Deploying Spring Boot Groovy scripts as a Jar file in Cloud Foundry

This post is a step by step guide on deploying a Spring Boot application on Cloud Foundry using the spring jar feature introduced in 1.0.0.RC2.

If you read the Cloud Foundry documentation, they would claim that the proper way to deploy Spring Boot Groovy scripts is via:

spring grab *.groovy
cf push

Unfortunately, this approach is almost as effective as Sex Panther Cologne.

It fails badly when you try to include other starter packs, such as the websocket starter pack.

Using the jar approach outlined here allows us to overcome the errors that you might encounter in Cloud Foundry otherwise.

Configuring the Spring CLI

Follow the guide at http://projects.spring.io/spring-boot/docs/README.html My preferred way is via the GVM tool:

curl -s get.gvmtool.net | bash
gvm install springboot

Building and Running Your Application

Build Your App

Let’s add a Controller by creating a file called HelloController.groovy

import org.springframework.web.bind.annotation.RestController
import org.springframework.web.bind.annotation.RequestMapping

@RestController
class HelloController {

    @RequestMapping('/')
    String index() {
        'Greetings from Spring Boot!'
    }

}

We can also add a directory called static and we’ll add a picture there:

static
└── images
    └── canada.jpg

Run Your App

We start up our application via

spring run HelloController.groovy

We can add more Controllers and classes and YOLO them onto Cloud Foundry if we wanted too.

Here is an example of a Spring boot and websocket app that is runnable and deployable via spring run *.groovy.
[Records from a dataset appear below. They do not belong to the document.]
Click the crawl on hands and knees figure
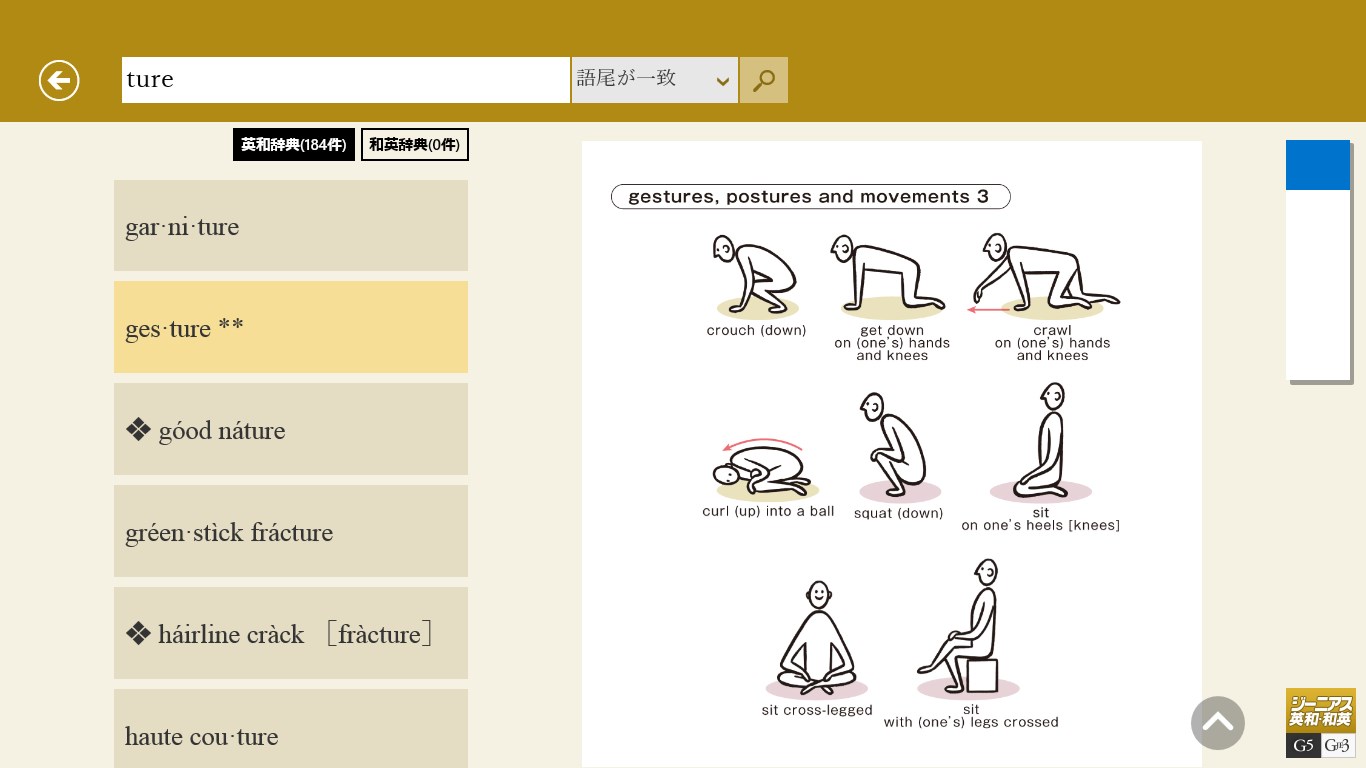This screenshot has height=768, width=1366. point(1046,274)
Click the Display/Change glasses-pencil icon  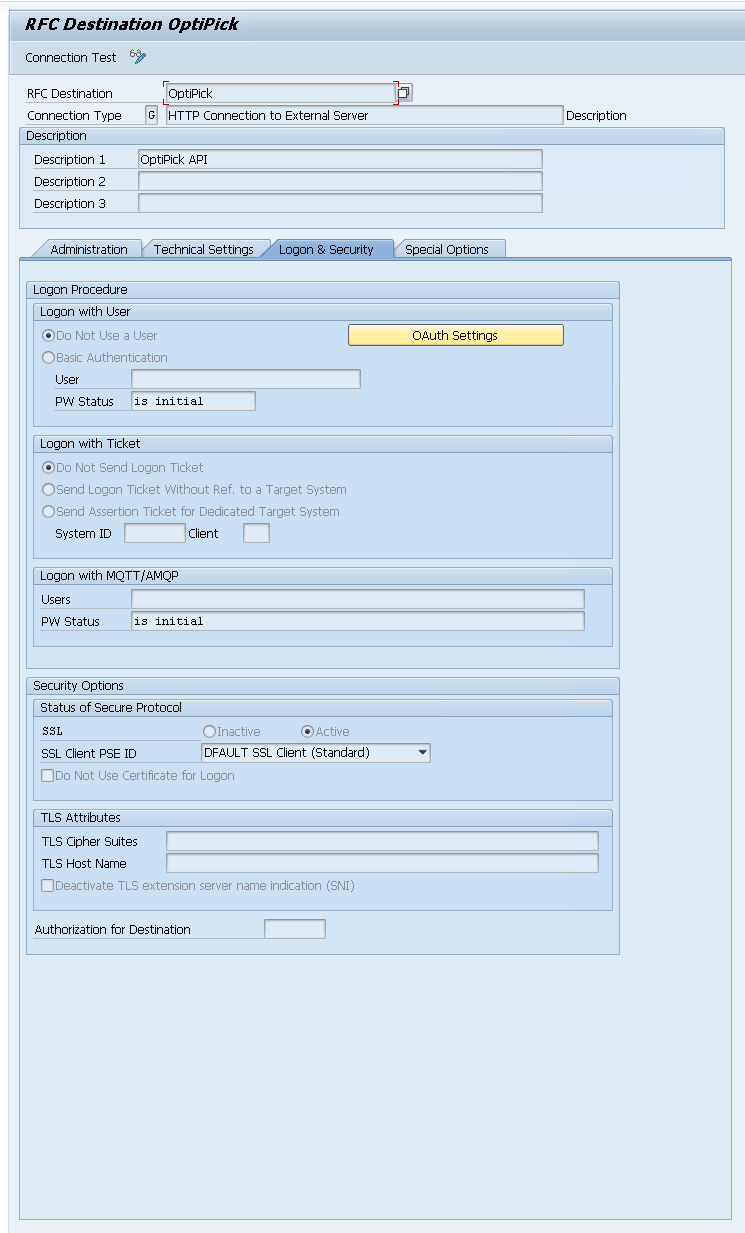coord(138,57)
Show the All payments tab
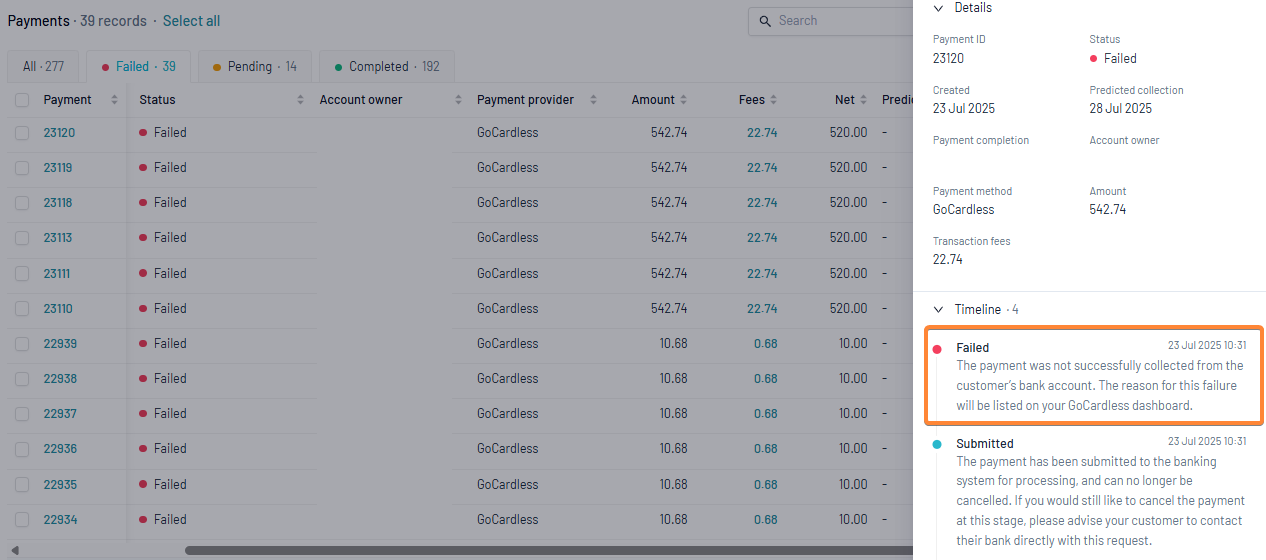Viewport: 1266px width, 560px height. [x=44, y=67]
Navigate to localhost:8080 and we see the message ‘Greetings from Spring Boot’. Go to localhost:8080/images/canada.jpg and we see our lovely picture:

Screenshot 2014-02-28 04.15.12

Deploy to Cloud Foundry as a jar

Install Cloud Foundry CLI

First, we want to make sure you have the Cloud Foundry CLI installed. You can follow the instructions from http://docs.cloudfoundry.org/devguide/installcf/install-go-cli.html. My preferred method is just to call

brew install cloudfoundry-cli

Compile into a jar file via Spring Boot CLI

Next, compile your application into a jar file.

spring jar myapp.jar *.groovy static

You should see a file called myapp.jar that contains your groovy files and your static directory.

Push Your Application

Login to Cloud Foundry

cf login

Enter your credentials. (Get new ones from https://run.pivotal.io/ or http://www.anynines.com/)

Deploy your App.

cf push helloSpringJar -p myapp.jar

helloSpringJar is the name of my application, you should choose your own.

I can verify my application is running by visiting http://hellospringjar.cfapps.io/ and I should see the words ‘Greetings from Spring Boot’. ( Links probably won’t work after a while since my account is set to expire in 10 days )

I can also see my image is now available to me at http://http://hellospringjar.cfapps.io/images/canada.jpg

[Disclaimer: Despite what Spring.io Guides claim, responsible developers actually put code in packages, use Gradle and write automated tests. Just because it fits in a tweet doesn’t mean you should do it this way.]